“Semi-Automated Human Genome Annotation” / “Deep Autoencoder Neural Networks for Gene Ontology Annotation Predictions”

“Semi-Automated Human Genome Annotation” by Michael M. Hoffman (principal investigator at the Princess Margaret Cancer Centre) Abstract: Sequence census methods like ChIP-seq now produce an unprecedented amount of genome-anchored data. We have developed an integrative method to identify patterns from multiple experiments simultaneously while taking full advantage of high-resolution data, discovering joint patterns across different assay types.
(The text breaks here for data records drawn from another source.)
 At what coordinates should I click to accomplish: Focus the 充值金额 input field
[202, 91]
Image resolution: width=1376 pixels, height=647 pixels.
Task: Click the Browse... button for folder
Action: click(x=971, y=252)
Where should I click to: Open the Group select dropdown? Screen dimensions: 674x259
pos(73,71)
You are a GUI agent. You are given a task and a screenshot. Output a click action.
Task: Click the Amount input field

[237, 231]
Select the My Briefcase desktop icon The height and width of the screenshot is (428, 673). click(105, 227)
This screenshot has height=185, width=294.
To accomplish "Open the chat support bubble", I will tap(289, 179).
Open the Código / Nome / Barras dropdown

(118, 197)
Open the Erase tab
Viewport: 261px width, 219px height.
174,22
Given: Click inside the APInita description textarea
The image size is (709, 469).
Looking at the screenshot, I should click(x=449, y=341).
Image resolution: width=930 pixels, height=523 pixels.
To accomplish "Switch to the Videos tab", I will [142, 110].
We apply this method to ENCODE chromatin data for multiple human cell types, including ChIP-seq data on covalent histone modifications and transcription factor binding, and DNase-seq and FAIRE-seq readouts of open chromatin. In an unsupervised fashion, we identify patterns associated with transcription start sites, gene ends, enhancers, CTCF elements, and repressed regions. The method yields a model which elucidates the relationship between assay observations and functional elements in the genome. This model identifies sequences likely to affect transcription, and we verify these predictions in laboratory experiments. We have made software and an integrative genome browser track freely available (http://pmgenomics.ca/hoffmanlab/proj/segway/ ). “Deep Autoencoder Neural Networks for Gene Ontology Annotation Predictions” by Davide Chicco (postdoctoral fellow at the Princess Margaret Cancer Centre) Abstract: The annotation of genomic information is a major challenge in biology and bioinformatics. Existing databases of known gene functions are incomplete and prone to errors, and the biomolecular experiments needed to improve these databases are slow and costly. While computational methods are not a substitute for experimental verification, they can help in two ways: algorithms can aid in the curation of gene annotations by automatically suggesting inaccuracies, and they can predict previously-unidentified gene functions, accelerating the rate of gene function discovery. In this work, we develop an algorithm that achieves both goals using deep autoencoder neural networks. With experiments on gene annotation data from the Gene Ontology project, we show that deep autoencoder networks achieve better performance than other standard machine learning methods, including the popular truncated singular value decomposition.